Problem statement:
From the line containing "Task: Click the ヒップ (Hip) row label" to the last line of the records below, retype every line exactly and output nothing else.
Data for processing: Begin
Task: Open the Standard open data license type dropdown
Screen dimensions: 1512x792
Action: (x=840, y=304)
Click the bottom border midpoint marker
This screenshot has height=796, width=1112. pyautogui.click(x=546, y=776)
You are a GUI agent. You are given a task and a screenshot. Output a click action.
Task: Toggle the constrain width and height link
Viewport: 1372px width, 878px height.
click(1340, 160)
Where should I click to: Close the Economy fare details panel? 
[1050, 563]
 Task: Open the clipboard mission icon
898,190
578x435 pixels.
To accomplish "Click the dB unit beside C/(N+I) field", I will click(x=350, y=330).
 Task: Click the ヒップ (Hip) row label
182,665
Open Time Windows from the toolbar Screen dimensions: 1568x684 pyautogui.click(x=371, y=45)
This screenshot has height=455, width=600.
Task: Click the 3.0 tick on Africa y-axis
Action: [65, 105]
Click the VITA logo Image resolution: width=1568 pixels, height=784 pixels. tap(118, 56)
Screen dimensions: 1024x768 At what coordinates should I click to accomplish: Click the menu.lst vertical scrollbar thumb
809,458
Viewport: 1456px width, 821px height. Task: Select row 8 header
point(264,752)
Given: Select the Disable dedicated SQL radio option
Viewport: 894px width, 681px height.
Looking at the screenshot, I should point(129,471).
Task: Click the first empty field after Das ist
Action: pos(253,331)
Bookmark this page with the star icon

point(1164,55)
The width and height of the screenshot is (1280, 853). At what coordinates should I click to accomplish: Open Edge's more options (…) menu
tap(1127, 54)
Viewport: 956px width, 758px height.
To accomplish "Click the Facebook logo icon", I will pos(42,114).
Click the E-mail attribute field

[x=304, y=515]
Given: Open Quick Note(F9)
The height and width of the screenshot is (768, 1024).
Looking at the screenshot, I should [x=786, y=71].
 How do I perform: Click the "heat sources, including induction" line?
Data for processing: End
Response area:
 Task: Click the ヒップ (Hip) row label
182,665
Open Time Windows from the toolbar Screen dimensions: 1568x684 pyautogui.click(x=371, y=45)
This screenshot has height=455, width=600.
Task: Click the 3.0 tick on Africa y-axis
Action: [65, 105]
Click the VITA logo Image resolution: width=1568 pixels, height=784 pixels. tap(118, 56)
Screen dimensions: 1024x768 At what coordinates should I click to accomplish: Click the menu.lst vertical scrollbar thumb
809,458
Viewport: 1456px width, 821px height. Task: Select row 8 header
point(264,752)
Given: Select the Disable dedicated SQL radio option
Viewport: 894px width, 681px height.
Looking at the screenshot, I should point(129,471).
Task: Click the first empty field after Das ist
Action: pos(253,331)
Bookmark this page with the star icon

point(1164,55)
The width and height of the screenshot is (1280, 853). At what coordinates should I click to accomplish: Open Edge's more options (…) menu
tap(1127, 54)
Viewport: 956px width, 758px height.
To accomplish "Click the Facebook logo icon", I will pos(42,114).
Click the E-mail attribute field

[x=304, y=515]
Given: Open Quick Note(F9)
The height and width of the screenshot is (768, 1024).
Looking at the screenshot, I should [x=786, y=71].
 How do I perform: Click the "heat sources, including induction" line?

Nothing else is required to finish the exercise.